[[ Provided information, beginning ]]
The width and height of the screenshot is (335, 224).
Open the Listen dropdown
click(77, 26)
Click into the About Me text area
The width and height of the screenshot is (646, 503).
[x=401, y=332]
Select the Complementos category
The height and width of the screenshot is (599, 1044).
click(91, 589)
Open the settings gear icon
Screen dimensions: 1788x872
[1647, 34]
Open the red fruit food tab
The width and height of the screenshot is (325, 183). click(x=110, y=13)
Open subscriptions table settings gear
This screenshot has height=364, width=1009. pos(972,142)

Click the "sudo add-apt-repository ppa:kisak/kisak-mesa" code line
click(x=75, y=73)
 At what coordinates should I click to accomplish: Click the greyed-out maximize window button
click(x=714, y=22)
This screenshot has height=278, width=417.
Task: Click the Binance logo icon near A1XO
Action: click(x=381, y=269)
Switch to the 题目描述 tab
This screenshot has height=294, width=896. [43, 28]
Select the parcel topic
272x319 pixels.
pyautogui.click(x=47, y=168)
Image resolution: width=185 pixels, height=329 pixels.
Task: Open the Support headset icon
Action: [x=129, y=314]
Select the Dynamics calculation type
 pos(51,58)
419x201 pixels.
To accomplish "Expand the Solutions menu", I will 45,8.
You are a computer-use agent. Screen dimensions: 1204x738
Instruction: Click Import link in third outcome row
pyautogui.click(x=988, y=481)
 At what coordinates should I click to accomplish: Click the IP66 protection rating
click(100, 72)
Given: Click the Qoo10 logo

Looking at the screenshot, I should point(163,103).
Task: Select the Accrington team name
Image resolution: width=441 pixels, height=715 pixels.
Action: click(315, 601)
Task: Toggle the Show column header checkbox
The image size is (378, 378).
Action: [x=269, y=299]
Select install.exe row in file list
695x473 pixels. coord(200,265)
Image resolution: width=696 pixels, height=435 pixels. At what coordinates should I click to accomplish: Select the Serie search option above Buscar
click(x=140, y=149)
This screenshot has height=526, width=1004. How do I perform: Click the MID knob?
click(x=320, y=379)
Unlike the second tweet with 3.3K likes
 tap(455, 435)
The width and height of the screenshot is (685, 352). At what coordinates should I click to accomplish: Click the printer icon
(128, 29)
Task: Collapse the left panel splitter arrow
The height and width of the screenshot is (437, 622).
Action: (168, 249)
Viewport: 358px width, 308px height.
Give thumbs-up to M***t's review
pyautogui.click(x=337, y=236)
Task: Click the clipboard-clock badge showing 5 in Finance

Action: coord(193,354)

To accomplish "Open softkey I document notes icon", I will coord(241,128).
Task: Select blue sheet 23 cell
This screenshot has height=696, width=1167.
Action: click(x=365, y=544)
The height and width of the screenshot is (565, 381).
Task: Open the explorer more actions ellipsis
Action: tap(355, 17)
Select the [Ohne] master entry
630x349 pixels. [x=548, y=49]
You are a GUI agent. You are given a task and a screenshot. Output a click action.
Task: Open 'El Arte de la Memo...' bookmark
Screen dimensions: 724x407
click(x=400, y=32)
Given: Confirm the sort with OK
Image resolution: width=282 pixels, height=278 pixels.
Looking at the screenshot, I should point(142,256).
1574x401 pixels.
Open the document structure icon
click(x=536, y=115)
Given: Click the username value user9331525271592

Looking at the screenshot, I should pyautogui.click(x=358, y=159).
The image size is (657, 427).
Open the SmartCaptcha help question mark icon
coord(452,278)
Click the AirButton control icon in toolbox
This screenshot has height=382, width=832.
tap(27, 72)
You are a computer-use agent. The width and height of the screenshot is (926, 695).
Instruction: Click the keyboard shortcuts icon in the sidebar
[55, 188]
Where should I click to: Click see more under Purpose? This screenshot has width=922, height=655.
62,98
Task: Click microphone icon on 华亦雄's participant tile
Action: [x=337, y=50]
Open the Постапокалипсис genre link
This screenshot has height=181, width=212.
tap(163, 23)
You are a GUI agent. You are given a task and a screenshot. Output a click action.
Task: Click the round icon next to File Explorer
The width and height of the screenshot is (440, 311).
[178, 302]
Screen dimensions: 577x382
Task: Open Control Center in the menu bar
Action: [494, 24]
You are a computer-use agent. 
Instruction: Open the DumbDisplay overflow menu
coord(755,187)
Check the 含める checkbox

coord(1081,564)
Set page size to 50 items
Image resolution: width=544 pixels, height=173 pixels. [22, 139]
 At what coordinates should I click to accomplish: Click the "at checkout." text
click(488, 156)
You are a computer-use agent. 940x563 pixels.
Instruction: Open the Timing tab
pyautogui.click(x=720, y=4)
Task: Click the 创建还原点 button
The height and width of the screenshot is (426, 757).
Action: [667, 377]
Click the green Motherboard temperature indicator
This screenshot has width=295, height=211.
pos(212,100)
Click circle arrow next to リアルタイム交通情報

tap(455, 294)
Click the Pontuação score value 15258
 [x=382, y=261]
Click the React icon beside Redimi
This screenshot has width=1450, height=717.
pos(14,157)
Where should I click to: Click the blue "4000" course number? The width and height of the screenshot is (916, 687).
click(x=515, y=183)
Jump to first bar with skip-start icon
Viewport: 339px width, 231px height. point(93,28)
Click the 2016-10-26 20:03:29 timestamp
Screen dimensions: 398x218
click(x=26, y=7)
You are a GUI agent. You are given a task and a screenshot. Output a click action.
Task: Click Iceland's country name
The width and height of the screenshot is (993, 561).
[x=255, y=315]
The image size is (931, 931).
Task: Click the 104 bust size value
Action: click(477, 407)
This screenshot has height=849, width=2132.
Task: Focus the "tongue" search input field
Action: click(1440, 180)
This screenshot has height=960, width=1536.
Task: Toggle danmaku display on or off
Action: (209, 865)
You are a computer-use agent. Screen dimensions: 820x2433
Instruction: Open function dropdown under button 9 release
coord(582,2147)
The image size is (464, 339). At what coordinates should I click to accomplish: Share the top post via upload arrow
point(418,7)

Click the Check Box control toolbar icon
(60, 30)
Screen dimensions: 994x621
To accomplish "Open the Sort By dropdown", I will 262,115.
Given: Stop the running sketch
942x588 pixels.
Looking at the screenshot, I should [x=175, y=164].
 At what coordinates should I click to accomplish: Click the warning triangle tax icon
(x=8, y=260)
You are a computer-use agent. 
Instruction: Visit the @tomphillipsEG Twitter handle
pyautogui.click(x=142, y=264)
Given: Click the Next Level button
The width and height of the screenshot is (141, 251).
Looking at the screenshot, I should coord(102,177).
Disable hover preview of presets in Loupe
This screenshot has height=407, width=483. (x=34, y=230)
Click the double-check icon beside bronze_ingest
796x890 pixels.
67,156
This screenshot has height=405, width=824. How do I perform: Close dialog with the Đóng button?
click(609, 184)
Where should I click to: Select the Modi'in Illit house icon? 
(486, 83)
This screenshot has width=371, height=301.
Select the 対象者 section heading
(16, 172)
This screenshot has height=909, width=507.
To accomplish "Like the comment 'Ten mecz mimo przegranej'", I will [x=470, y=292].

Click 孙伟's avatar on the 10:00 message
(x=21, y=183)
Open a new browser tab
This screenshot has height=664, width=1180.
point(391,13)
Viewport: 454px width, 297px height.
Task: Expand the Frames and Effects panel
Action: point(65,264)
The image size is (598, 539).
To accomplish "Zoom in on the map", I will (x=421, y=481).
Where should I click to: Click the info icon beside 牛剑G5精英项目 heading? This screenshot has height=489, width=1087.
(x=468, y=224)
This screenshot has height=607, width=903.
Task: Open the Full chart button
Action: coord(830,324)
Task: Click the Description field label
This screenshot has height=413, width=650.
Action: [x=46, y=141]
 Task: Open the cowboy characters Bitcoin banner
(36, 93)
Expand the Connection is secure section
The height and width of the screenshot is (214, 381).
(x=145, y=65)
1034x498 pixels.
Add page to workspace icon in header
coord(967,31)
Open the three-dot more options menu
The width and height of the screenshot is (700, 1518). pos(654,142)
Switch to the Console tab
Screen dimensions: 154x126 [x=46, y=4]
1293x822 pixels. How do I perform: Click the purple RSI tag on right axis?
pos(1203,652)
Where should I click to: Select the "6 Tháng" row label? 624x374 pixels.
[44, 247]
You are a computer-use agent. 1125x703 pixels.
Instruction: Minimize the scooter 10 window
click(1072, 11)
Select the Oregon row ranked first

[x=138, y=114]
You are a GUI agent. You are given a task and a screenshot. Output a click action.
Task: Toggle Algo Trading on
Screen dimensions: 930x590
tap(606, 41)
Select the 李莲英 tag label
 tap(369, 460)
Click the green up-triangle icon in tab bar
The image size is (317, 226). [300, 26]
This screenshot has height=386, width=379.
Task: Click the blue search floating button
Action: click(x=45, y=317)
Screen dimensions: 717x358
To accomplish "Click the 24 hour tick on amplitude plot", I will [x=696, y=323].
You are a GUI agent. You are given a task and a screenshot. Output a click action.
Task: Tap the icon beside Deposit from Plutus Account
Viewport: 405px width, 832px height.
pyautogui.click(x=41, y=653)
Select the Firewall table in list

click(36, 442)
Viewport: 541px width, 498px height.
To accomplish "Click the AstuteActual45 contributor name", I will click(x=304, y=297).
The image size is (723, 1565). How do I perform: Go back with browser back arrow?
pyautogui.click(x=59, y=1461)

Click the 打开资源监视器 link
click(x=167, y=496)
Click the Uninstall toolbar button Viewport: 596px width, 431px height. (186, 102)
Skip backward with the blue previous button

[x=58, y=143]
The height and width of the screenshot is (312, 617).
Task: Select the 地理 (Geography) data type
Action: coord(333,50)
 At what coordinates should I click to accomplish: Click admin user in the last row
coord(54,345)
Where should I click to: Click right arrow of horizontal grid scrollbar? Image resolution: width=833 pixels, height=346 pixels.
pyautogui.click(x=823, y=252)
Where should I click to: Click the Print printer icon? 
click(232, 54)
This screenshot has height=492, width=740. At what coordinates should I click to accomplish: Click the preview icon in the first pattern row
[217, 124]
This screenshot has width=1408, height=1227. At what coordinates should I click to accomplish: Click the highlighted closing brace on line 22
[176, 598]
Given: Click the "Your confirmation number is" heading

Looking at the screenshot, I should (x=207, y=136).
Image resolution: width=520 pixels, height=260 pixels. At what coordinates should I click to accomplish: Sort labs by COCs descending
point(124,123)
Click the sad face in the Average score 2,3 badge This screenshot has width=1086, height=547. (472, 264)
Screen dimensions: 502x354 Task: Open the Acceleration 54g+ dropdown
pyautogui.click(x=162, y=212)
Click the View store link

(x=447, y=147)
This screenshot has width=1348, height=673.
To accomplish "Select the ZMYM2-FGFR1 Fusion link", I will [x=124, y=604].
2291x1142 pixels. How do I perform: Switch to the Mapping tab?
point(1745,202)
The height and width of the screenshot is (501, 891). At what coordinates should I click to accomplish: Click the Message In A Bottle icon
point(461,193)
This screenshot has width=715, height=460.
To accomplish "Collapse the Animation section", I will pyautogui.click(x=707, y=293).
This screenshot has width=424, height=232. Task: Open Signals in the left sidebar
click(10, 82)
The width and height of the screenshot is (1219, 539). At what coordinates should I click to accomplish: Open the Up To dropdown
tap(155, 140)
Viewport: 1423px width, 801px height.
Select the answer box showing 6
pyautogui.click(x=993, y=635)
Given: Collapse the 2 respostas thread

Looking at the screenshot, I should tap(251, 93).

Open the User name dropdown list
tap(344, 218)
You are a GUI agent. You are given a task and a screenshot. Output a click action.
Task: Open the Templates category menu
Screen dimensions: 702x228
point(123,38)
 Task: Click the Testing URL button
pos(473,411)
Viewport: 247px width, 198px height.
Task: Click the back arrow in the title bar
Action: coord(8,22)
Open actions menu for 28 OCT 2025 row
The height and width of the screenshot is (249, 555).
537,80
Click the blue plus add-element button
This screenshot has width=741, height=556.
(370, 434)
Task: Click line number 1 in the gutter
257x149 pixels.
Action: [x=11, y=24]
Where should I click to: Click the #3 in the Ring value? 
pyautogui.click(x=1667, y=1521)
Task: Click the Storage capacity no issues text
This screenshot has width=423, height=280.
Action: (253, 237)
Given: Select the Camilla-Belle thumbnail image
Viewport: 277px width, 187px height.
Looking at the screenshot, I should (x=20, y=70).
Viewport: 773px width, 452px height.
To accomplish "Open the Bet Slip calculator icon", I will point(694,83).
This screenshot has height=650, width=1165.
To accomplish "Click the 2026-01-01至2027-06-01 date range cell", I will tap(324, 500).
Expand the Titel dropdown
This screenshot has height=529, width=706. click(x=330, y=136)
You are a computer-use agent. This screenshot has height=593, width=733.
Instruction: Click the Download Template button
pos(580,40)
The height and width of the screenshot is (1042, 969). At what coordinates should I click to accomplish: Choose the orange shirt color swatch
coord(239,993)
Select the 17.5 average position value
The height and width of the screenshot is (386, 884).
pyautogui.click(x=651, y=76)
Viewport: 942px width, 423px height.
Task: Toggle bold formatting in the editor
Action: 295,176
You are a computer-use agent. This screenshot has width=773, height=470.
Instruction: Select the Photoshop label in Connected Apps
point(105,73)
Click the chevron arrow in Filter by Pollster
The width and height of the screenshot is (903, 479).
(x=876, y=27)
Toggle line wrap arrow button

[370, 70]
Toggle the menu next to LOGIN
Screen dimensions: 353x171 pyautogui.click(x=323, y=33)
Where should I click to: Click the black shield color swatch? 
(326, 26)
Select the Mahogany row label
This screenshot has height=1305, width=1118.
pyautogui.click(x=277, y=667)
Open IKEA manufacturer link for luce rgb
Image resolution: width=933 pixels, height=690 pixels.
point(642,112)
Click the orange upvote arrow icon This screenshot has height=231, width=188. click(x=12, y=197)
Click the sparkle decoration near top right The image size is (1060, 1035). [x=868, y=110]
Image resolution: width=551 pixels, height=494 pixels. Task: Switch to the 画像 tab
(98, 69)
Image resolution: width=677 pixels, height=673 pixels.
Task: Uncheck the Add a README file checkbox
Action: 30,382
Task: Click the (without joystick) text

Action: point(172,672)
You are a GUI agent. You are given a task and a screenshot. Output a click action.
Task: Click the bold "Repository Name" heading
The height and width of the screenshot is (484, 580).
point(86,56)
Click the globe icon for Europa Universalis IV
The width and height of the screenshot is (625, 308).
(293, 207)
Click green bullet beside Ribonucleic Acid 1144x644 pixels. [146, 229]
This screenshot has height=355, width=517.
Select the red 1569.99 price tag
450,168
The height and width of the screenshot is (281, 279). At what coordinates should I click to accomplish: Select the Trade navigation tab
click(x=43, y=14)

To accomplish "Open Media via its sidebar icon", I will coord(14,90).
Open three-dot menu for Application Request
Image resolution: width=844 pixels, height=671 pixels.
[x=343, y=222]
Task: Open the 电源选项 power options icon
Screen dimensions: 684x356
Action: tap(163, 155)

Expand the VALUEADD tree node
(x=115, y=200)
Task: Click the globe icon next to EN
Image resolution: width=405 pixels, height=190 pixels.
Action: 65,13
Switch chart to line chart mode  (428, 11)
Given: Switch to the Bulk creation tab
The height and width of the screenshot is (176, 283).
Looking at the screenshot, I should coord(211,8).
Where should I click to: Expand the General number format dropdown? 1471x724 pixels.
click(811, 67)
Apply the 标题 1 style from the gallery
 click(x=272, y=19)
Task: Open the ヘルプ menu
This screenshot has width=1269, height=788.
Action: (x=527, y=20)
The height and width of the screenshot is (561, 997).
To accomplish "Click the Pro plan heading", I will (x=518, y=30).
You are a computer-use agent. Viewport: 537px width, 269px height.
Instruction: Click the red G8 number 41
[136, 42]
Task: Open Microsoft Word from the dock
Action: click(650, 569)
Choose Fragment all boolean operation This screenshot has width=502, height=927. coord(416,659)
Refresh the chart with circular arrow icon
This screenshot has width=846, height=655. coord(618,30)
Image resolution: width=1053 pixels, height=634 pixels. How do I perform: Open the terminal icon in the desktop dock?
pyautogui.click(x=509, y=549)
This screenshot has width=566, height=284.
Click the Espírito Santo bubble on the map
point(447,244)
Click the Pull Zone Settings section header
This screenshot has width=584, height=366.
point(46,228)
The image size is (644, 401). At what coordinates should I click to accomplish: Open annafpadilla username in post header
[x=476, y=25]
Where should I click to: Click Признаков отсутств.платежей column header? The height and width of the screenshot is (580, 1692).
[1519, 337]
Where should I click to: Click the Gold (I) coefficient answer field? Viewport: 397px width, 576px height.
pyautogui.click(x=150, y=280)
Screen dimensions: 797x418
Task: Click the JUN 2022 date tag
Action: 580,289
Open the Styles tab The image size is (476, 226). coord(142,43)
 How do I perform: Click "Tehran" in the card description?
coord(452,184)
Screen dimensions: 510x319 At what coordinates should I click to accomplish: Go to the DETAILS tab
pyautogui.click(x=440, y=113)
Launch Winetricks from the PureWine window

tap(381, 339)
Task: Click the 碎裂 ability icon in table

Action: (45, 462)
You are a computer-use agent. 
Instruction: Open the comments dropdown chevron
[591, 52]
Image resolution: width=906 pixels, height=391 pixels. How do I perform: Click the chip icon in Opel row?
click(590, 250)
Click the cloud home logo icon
[[ Provided information, end ]]
### Activity
Quote only the lines from the one containing "Refresh the chart with circular arrow icon" through the final line of the records, with both ends included.

### Response to this exercise
Refresh the chart with circular arrow icon
This screenshot has width=846, height=655. coord(618,30)
Image resolution: width=1053 pixels, height=634 pixels. How do I perform: Open the terminal icon in the desktop dock?
pyautogui.click(x=509, y=549)
This screenshot has width=566, height=284.
Click the Espírito Santo bubble on the map
point(447,244)
Click the Pull Zone Settings section header
This screenshot has width=584, height=366.
point(46,228)
The image size is (644, 401). At what coordinates should I click to accomplish: Open annafpadilla username in post header
[x=476, y=25]
Where should I click to: Click Признаков отсутств.платежей column header? The height and width of the screenshot is (580, 1692).
[1519, 337]
Where should I click to: Click the Gold (I) coefficient answer field? Viewport: 397px width, 576px height.
pyautogui.click(x=150, y=280)
Screen dimensions: 797x418
Task: Click the JUN 2022 date tag
Action: 580,289
Open the Styles tab The image size is (476, 226). coord(142,43)
 How do I perform: Click "Tehran" in the card description?
coord(452,184)
Screen dimensions: 510x319 At what coordinates should I click to accomplish: Go to the DETAILS tab
pyautogui.click(x=440, y=113)
Launch Winetricks from the PureWine window

tap(381, 339)
Task: Click the 碎裂 ability icon in table

Action: (45, 462)
You are a computer-use agent. 
Instruction: Open the comments dropdown chevron
[591, 52]
Image resolution: width=906 pixels, height=391 pixels. How do I perform: Click the chip icon in Opel row?
click(590, 250)
Click the cloud home logo icon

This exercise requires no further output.